Line plots help you see how values change over time or order. They connect points with lines to show trends clearly.

You want to show how sales change each month.
You want to track temperature changes during a day.
You want to compare growth of two plants over weeks.
You want to visualize stock prices over days.
Syntax
R Programming
ggplot(data, aes(x = x_variable, y = y_variable)) +
  geom_line()

data is your dataset.

aes() sets which columns go on x and y axes.

Examples
Basic line plot with time on x-axis and value on y-axis.
R Programming
ggplot(df, aes(x = time, y = value)) +
  geom_line()
Line plot with different colors for each city.
R Programming
ggplot(df, aes(x = day, y = temperature, color = city)) +
  geom_line()
Line plot with thicker dashed lines.
R Programming
ggplot(df, aes(x = date, y = sales)) +
  geom_line(size = 2, linetype = "dashed")
Sample Program

This program makes a simple line plot showing sales over 6 months.

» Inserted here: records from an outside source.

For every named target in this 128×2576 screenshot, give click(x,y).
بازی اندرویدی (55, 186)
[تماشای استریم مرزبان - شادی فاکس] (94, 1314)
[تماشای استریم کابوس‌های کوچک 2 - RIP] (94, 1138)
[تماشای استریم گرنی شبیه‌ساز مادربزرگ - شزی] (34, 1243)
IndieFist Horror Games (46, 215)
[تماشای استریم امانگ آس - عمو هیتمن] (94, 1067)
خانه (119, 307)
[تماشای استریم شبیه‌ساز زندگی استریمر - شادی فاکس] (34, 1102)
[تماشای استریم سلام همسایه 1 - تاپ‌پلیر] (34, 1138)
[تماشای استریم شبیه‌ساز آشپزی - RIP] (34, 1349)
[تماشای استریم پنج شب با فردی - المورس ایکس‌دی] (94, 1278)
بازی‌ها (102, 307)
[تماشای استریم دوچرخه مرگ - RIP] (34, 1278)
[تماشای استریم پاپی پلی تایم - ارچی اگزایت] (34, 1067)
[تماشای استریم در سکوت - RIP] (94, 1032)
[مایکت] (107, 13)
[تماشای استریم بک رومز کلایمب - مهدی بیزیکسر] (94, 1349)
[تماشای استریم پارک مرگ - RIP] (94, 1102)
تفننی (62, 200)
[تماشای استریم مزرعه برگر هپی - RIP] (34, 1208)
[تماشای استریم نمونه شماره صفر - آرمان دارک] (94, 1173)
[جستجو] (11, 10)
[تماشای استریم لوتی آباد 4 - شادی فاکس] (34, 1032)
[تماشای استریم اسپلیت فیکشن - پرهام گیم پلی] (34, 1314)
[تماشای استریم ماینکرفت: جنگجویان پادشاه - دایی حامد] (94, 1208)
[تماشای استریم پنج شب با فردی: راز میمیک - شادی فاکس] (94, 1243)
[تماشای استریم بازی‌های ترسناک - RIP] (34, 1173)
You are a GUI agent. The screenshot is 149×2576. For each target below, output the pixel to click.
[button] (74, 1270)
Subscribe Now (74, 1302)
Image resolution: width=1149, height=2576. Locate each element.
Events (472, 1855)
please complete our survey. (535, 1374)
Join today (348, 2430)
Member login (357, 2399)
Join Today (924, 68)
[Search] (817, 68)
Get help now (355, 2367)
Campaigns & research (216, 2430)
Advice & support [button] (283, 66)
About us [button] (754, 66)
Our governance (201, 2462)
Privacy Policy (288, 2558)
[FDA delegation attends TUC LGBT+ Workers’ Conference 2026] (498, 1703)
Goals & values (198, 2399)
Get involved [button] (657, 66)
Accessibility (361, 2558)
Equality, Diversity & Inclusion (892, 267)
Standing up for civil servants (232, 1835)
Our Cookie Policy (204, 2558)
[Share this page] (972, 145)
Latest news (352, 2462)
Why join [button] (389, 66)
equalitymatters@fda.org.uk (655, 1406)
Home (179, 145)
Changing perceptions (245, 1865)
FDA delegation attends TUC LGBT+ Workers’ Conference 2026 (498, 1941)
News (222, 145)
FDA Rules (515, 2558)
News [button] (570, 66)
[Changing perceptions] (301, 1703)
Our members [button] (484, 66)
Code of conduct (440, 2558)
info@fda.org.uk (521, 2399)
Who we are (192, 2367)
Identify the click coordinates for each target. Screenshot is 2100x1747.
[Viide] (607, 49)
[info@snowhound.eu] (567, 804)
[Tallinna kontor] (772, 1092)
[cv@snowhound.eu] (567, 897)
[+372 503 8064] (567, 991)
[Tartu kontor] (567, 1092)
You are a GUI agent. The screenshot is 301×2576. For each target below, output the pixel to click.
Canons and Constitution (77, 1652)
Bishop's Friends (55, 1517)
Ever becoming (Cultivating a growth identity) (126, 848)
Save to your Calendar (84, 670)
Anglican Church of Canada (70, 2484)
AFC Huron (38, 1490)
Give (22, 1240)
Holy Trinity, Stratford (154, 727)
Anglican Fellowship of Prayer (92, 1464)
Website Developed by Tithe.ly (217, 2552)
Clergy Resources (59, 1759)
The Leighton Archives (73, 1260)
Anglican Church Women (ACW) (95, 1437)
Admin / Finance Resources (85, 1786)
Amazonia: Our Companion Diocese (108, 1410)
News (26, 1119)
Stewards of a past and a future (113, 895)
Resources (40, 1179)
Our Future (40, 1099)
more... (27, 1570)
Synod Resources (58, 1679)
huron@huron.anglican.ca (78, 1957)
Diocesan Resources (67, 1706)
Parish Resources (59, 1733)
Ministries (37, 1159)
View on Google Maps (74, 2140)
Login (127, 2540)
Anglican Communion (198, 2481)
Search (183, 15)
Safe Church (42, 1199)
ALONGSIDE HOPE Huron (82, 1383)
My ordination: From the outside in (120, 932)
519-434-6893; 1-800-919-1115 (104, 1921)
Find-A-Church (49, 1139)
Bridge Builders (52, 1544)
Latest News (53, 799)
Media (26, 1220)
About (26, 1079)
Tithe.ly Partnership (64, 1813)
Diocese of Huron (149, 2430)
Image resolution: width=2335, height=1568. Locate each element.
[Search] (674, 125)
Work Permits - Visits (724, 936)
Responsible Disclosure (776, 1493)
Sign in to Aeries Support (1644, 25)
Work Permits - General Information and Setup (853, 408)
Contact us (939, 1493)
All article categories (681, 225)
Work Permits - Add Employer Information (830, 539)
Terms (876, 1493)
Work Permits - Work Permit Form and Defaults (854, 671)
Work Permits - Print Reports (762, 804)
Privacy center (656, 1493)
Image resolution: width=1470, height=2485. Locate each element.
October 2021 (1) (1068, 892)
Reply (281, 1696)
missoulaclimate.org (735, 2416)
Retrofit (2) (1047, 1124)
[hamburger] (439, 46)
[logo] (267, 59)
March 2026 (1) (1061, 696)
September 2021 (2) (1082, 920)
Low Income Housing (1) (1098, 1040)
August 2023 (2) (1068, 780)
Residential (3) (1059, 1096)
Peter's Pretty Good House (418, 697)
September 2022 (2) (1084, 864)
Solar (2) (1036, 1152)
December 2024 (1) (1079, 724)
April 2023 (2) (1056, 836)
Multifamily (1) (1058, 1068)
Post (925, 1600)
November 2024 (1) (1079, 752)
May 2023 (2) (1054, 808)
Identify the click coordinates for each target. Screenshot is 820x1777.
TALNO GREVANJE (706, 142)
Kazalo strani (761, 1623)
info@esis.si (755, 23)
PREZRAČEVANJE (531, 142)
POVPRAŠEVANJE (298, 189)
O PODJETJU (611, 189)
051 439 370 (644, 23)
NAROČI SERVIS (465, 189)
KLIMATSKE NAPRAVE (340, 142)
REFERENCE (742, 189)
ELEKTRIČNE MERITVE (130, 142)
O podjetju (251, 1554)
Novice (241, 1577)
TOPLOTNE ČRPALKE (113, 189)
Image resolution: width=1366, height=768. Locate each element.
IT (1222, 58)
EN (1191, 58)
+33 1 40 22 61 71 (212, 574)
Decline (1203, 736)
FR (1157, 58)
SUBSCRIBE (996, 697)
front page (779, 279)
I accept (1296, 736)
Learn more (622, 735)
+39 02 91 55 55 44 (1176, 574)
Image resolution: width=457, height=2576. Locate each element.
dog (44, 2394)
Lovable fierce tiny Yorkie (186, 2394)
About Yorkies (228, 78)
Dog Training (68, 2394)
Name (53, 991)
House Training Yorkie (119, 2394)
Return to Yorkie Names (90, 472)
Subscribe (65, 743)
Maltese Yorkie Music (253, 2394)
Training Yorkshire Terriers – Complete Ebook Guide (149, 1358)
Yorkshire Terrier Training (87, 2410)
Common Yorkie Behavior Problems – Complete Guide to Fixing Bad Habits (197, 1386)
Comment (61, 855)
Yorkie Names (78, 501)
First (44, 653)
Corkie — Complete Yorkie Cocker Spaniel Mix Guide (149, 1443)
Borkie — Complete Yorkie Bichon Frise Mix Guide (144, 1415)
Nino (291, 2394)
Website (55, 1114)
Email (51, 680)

The line connects sales points month by month.

R Programming
library(ggplot2)

# Create example data
sales_data <- data.frame(
  month = 1:6,
  sales = c(100, 120, 150, 130, 170, 200)
)

# Make line plot
plot <- ggplot(sales_data, aes(x = month, y = sales)) +
  geom_line() +
  labs(title = "Monthly Sales", x = "Month", y = "Sales")

print(plot)
OutputSuccess
Important Notes

Make sure your x-axis data is ordered correctly for the line to make sense.

You can add colors or styles to lines to compare groups.

Use geom_point() with geom_line() to show points on the line.

Summary

Line plots connect points to show trends over time or order.

Use geom_line() inside ggplot() to create line plots.

Customize lines with colors, sizes, and types to make your plot clearer.